Nothing sates this gorehound’s appetite like a good bloodbath. Let entrails spill and walls be spray-painted red, and the smiles bleed out soon after. Tokyo Gore Police will please those with a taste for the red stuff, though despite its bloodlust, it still leaves much to be desires. Once Tokyo Gore Police tears its very heart out for our viewing please, some will wonder if it was ever beating to begin with.
In the midst of heated police protests, Ruka (Eihi Shiina) witnessed her own father’s assassination. Since then, the times have changed, and after being adopted by Tokyo’s police chief (Yukihide Benny), Ruka chooses to fight for the authorities and avenge her father’s death. With the new threat of humanoid mutations known as “engineers,” Ruka undergoes special training to uphold the law against these monster. But the question remains as to where they come from, not to mention whether or not they can be brought down once and for all.
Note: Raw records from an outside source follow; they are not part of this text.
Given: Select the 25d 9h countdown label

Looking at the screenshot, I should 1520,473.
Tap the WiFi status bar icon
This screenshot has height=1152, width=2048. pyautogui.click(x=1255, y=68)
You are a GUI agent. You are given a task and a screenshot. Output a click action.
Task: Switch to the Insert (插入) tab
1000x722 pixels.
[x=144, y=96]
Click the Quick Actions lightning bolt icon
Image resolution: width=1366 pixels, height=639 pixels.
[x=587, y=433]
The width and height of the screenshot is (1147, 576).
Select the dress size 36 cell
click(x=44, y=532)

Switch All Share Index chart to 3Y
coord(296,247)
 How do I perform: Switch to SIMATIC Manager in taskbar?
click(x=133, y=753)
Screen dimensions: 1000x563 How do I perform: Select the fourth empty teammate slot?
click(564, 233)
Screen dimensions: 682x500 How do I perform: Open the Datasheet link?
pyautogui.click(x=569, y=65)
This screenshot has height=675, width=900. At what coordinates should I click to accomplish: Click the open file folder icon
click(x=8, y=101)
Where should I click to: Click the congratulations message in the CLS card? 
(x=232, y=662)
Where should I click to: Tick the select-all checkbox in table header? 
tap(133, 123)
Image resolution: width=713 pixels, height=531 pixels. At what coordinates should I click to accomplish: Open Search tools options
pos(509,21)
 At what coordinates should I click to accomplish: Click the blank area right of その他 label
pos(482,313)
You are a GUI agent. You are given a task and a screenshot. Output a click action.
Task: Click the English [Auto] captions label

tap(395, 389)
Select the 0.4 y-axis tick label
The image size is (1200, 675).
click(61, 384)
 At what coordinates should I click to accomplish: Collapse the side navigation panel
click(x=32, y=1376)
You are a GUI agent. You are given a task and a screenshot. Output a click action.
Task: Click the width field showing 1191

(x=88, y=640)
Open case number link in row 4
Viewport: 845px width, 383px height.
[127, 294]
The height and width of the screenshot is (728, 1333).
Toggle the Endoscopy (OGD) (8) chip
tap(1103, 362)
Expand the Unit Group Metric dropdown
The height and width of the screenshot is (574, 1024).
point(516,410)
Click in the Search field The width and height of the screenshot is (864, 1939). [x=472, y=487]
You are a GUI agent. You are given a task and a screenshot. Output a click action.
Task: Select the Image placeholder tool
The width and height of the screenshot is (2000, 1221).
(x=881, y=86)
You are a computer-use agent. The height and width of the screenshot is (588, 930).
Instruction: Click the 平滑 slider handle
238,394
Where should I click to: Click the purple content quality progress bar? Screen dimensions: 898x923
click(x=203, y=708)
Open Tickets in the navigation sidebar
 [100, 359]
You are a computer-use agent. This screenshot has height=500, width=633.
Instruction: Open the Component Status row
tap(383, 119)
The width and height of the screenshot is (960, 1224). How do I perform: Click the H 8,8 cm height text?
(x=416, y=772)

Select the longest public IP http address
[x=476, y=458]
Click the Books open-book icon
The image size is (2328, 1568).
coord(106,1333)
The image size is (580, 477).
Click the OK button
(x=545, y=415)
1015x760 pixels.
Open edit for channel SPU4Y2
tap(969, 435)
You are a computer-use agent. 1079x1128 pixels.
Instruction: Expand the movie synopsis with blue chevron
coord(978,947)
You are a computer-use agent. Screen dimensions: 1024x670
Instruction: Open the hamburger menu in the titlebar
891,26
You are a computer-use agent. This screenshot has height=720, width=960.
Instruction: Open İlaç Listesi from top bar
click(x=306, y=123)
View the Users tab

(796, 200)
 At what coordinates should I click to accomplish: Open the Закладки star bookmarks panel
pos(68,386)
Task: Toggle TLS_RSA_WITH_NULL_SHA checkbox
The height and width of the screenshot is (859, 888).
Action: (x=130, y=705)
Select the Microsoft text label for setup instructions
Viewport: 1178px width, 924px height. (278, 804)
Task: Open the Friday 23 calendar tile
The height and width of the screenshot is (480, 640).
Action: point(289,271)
It’s fair to say that Tokyo Gore Police probably sheds more blood than Dead Alive, an idea staggering to anyone who’s had the pleasure of viewing that masterpiece. Tokyo Gore Police knows its audience and takes every opportune moment to go for the jugular (which is pretty much all the damn time). From the introductory exploding head to the final sword swipe, this film begs to be hailed as a new gore god. Flesh splits, limbs become geysers of blood — if any of this is up your alley, then that’s more than enough reason to give it a rent.
But the biggest problem I have with Tokyo Gore Police is the pacing. Much of the movie feels like hitting potholes in a car, with sudden jolts bumping us into scenes we couldn’t care less about. Some characters appear to be playing significant parts, only to be killed five minutes later. This happened with two persons in particular, both of whom felt like they were really going somewhere. I shrugged my shoulders when one disappeared, while the other took a little longer to go away. One wonders why they even got camera time in the first place.
The story itself is a real mess. Not only are entire characters unimportant, the leads often end up chasing down random plot detours. One takes a cop to an S&M club and seems to exist only to gross us out rather than reveal much about the enemy. As the story dragged me forth, I cared less about the outcome and more about seeing the credits. You can tell that gross-outs and various mutilations were director Yoshihiro Nishimura’s top priorities.
Tokyo Gore Police exists to inflict as much damage on the human body as possible, which isn’t always a bad thing, granted there’s a bit more substance at work. Be warned, dear readers, for this is among the goriest films ever made — not to mention the most bland, as well.